Мейслинг оторопел. Точно воспоминание о Коллине и впрямь прибавило сил нерадивому ученику, любителю бабочек и цветов.
И Андерсен испугался своих слов. Он вдруг представил, что его выгоняют из гимназии и он возвращается в Оденсе и идёт мимо домов, крепкие фундаменты которых построены на насмешках над ним и на зависти к
Плача, он вспоминал, как с отцом ходили они в буковый лес по воскресеньям и отец никогда не говорил ему резкие слова, и вот теперь его нет, и каждый может оскорбить, унизить, надсмеяться, — и он должен терпеть, и каждый, каждый может его уничтожить, выбросить ещё глубже в болото нищеты. Буковый лес детства не пришёл на выручку и не обнял его отцовскими ветвями-руками, он совсем забыл о нём!
И даже до Коллина-старшего не добежать, не пожаловаться ему, хотя он и не любит сентиментальностей... Только вездесущий Мейслинг, как Цербер, охраняет его от лучей счастья. Да не счастья — покоя; живя в семействе Мейслинга, он каждую минуту мечтал только о покое, когда можно скрыться от вездесущих взглядов самого преподавателя и его пьяной супруги и думать о цветах, ласточках, деревьях, сочинять стихи и читать Шекспира. Но Шекспира не будут спрашивать на уроке латинских глаголов. Математика заставит забыть о цветах, и о ласточках, и о деревьях.
Вот бы поиграть сейчас с младшей дочерью Коллина Луизой. Какие у неё чудесные куклы! У него таких не было и в помине. Сколько бы они рассказали историй, какие замечательные спектакли бы ставили, как смеялась бы маленькая Луиза, а он бы качал её на своих длинных, как качели, руках.
Это воспоминание, такое счастливое, заставило забыть обиду. Ганс Христиан улыбнулся.
— Уж не надо мной ли вы смеётесь по вашей всегдашней привычке? — Мейслинг во всех своих учениках видел насмешку. Он был поэт-неудачник, и это было его главной профессией.
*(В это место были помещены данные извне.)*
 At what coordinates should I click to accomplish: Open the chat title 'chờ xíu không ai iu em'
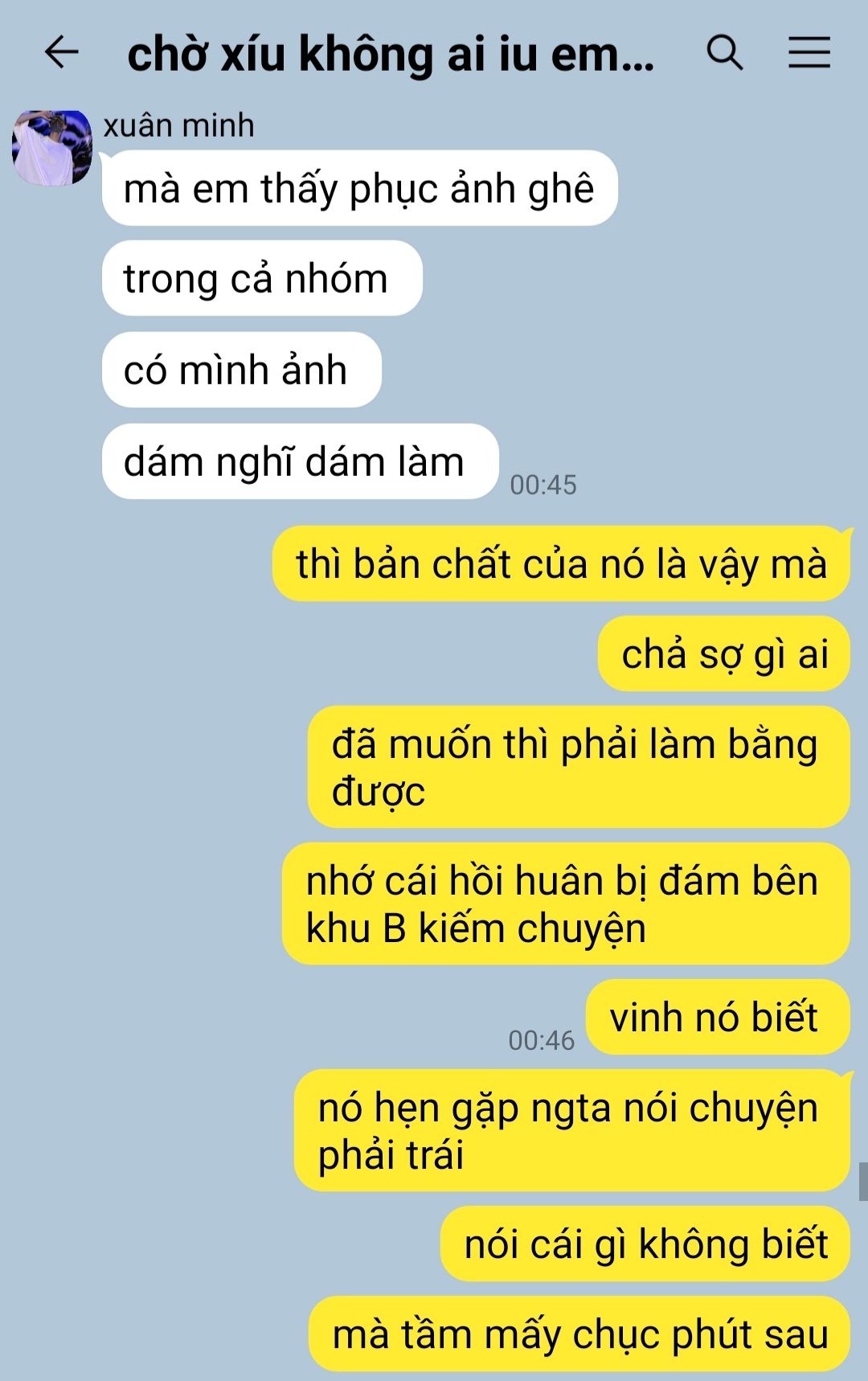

Мы часто забываем, что душа сама выбирает профессию, и, как правило, наше образование и образ жизни не имеют к этому никакого отношения.
— Нет, господин директор гимназии, я просто вспомнил из детства.
— Из детства будете вспоминать в старости, если доживёте. А пока надо учиться. Вам, представителю беднейшего сословия, выпала возможность учиться. Господин советник Коллин благожелательно отнёсся к вашим чертам характера, которые я бы для краткости назвал наглостью. Вы замучили весь Копенгаген своими просьбами, стихами и прочим хламом своей души. Столица избавилась от вашего назойливого внимания — и что же? Вы оказались в моей гимназии — и тут Мейслинг вспомнил, что Андерсен мог передать советнику Коллину его слова и поправился, — в гимназии, которой мне выпала честь руководить. Я один принял на себя обязанности столицы по выслушиванию ваших бесконечных и столь же бессмысленных просьб, смыванию ваших слёз, которые повторяются едва ли не ежедневно и способны вымыть любые авгиевы конюшни. Вы изводите меня своими совершенно бездарными стихами, точнее, стихомараниями, где нет ни законов классического стихосложения, ни искренних чувств, ни достойных размеров.